Karen Elson a été "découverte", pour utiliser le terme vaguement d'extraction d'or de l'industrie du mannequinat, alors qu'elle avait 15 ans et vivait à Manchester, en Angleterre. Elle a quitté sa ville natale un an plus tard et est apparue sur la couverture de l'italien Vogue, photographiée par Steven Meisel, à l'occasion de son 18e anniversaire.
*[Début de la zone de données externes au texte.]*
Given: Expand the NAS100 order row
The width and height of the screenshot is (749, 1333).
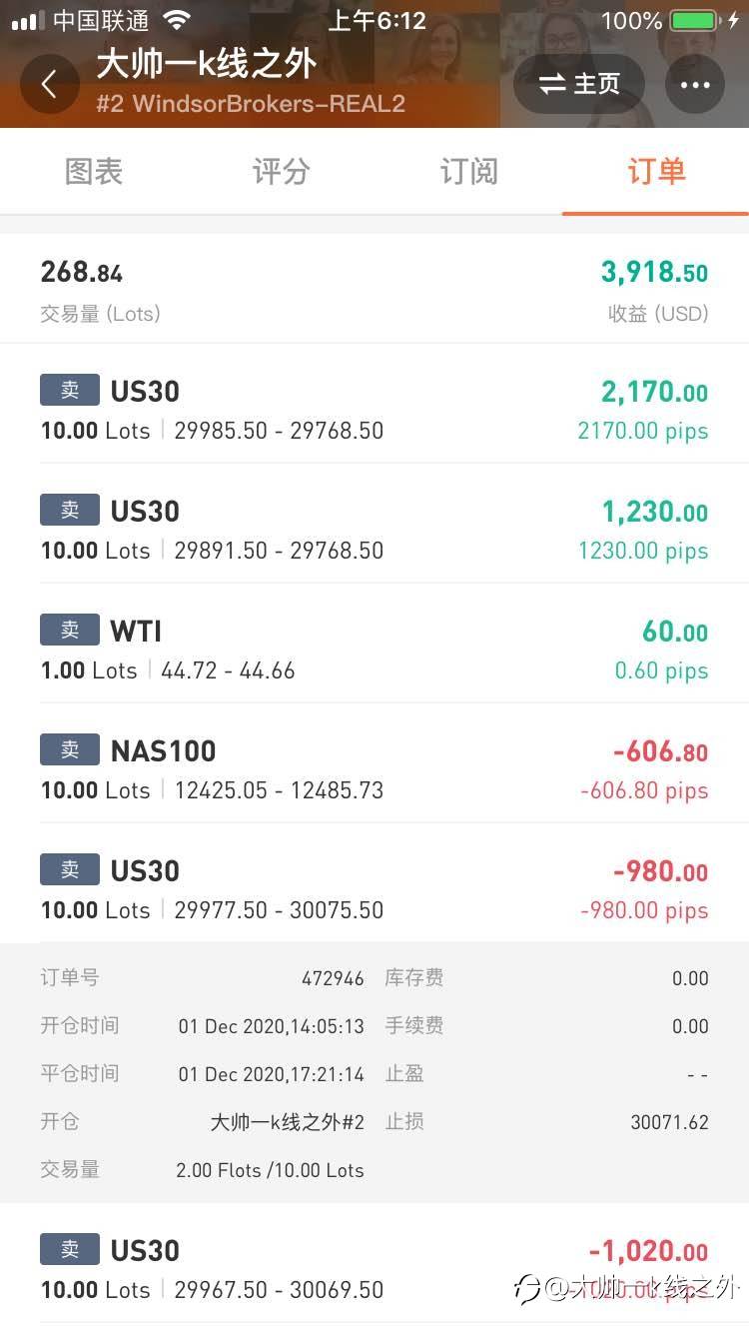Looking at the screenshot, I should click(x=375, y=769).
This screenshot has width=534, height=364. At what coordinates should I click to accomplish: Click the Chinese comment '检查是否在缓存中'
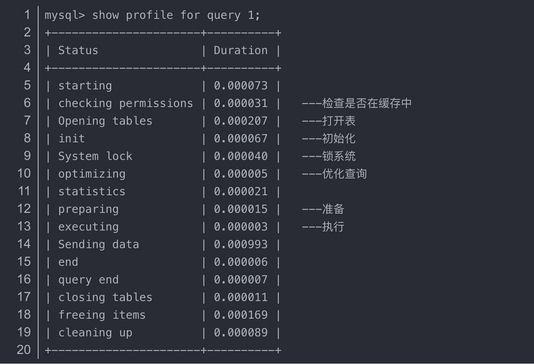click(x=367, y=103)
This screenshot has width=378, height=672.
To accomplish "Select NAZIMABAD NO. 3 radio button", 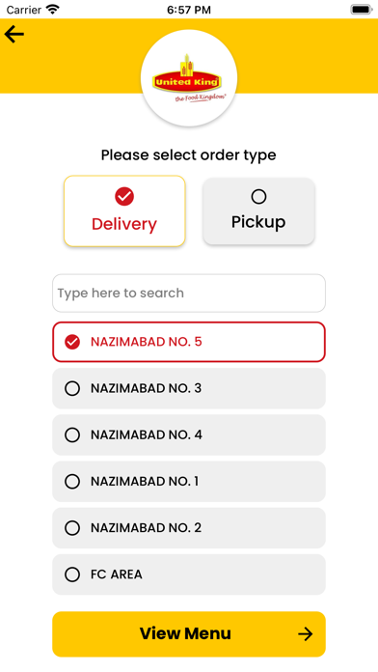I will tap(72, 389).
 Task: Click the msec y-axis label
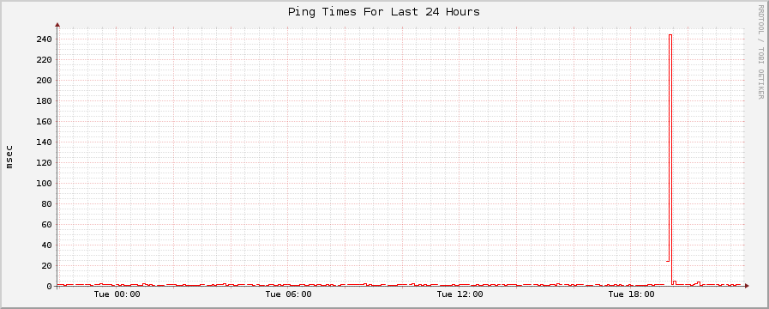pyautogui.click(x=9, y=157)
Dans les années qui ont suivi, Elson, maintenant âgée de 42 ans, est restée dominante, sa beauté - éthérée, surréaliste et puissante - toujours demandée par les marques, magazines, et toutes les choses arbitraires qui constituent la « pertinence » d'un modèle. Basée à Nashville avec ses deux enfants par elle ex-mari, musicien Jack White, elle a également une carrière de chanteuse prolifique, se balançant délibérément dans et hors de la culture d'elle base discrète.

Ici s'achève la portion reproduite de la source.